I don't know of a formal categorization standard for this. Generally, there are four categories of "plant enemies".

• Physical competition
This is grass pulling all the nutrients from shallow rooted fruit trees, or morning glories strangling out young samplings. This type of physical competition is the most common adverse relationship.

• Allelopathic
This is over-stated to some extent. The plant gives off chemicals which impede the progression of other plants. For instance the infamous "black walnut" problem. You're correct, mulberries are immune to the Juglone produced by walnuts. Search for Allelopathic Plants and you'll find a list. But to build guilds from it, you have to look at the specific compounds each species gives off, then search for trials in which plants showed immunity, or the ability to negate the toxins. Most of that hasn't really been researched, it's just word of mouth from one grower to the next. Nobody can compare every plant's relationship to every other plant in every soil type, against a control group and do it enough to reach conclusive results. But people can offer anecdotal evidence. "I have a mulberry tree growing under a walnut tree", and others can confirm. You may also come by the information in other ways. For example, if you want to get rid of stinging nettles, plant horseradish among them. That leverages the same relationship, but information is discovered by practical implementations rather than a detailed review of the relationship.

• Disease Carriers
I'm sure you know currant + white pine = dead white pine. Cedar trees should not be within 2 miles of apple trees.
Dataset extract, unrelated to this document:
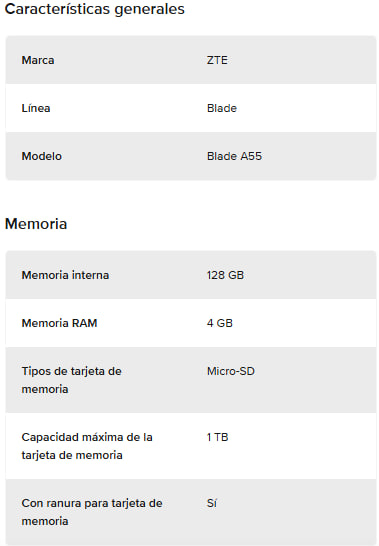Viewport: 379px width, 546px height.
Task: Select Con ranura para tarjeta label
Action: (92, 512)
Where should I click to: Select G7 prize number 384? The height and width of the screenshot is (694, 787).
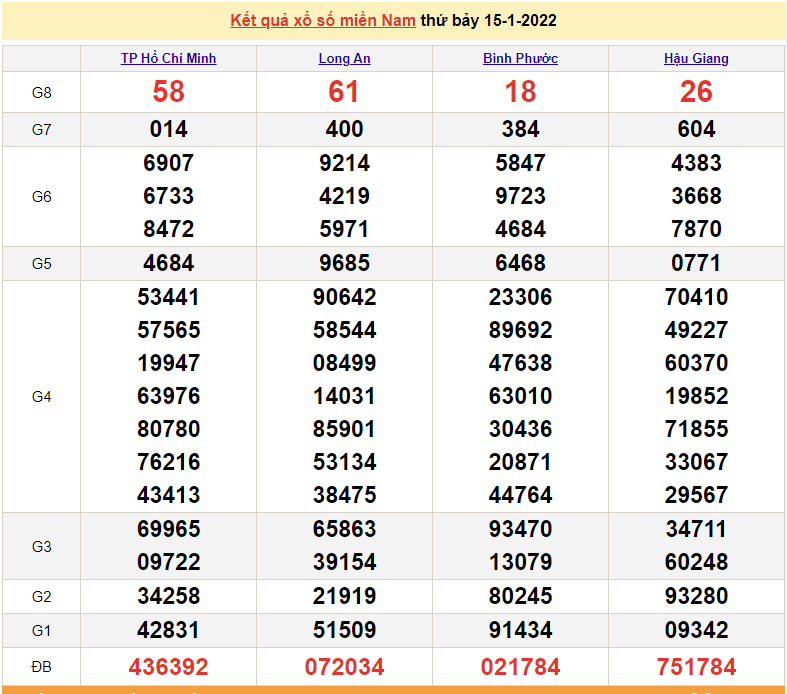[x=520, y=129]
Pests and diseases can carry from one species to another, so plants which can be carriers, but thrive while infected need to be separated from plants which are vulnerable.

• Soil-changers
I'm sure you've heard this one with regard to autumn olive and other nitrogen-fixing bushes. They can infuse the soil with nutrients which favor the growth of competing species over the natives. This is a non-issue in a planned garden or permaculture design, you actually leverage this action to your advantage. Likewise, locust trees can create huge amounts over very rich soil with their leaf litter in the fall, which will disadvantage things like goji, which thrives in low fertility alkaline soils. The tree makes it highly fertile, acidic soil very quickly (within 10-15 years). This is not a problem on a small scale, but on a long-term, unmanaged plot like a food forest, this needs to be anticipated. That's why they stress "succession stages" in permaculture, and why you plant 100 trees to get just one in the final mature state. That's the whole "time-stacked" thing.
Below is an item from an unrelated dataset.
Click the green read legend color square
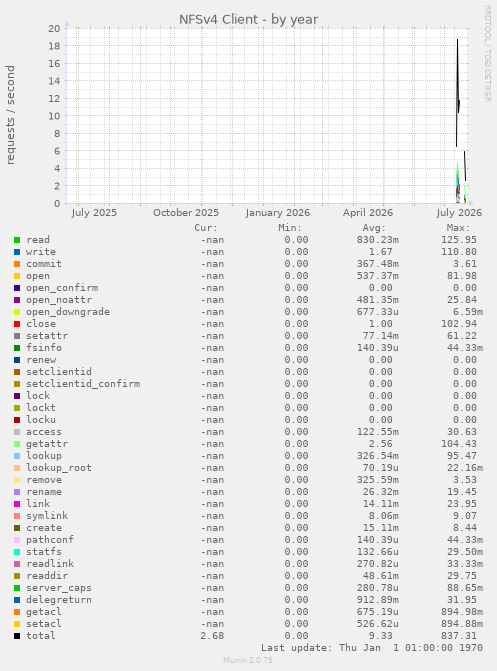This screenshot has height=671, width=497. tap(17, 240)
One other thing to consider, KGZ gives you climate data, but that's only part of the equation. You're also looking for those temperatures in relation to day-length. For example, you need 15 +/- hours of sunlight with temperatures over 65°F for 82 consecutive days. That understanding is what boosted my productivity, and allows me to grow things well outside my "recommended zone". I'm in USDA zone 4, and grow bananas and dragon-fruit, something I shouldn't be able to do out side of zone 8 by all conventional accounts. Some winter protection is still needed, but while I'm taking the opportunity to breed hardier genetics, what I have now is no different than what anyone down south is growing. The difference is in knowing how to manipulate light and force growth at the ideal times based on day length. I would take the KGZ map and overlay a banding by latitude and subdivide the zones that way, with month correction for northern vs southern hemisphere, and date alterations based on how far north or south someone is from the region that reports good results. Someone could be in your zone, but have vastly different results starting a few weeks ahead or behind your planting schedule or fertility amendment schedules.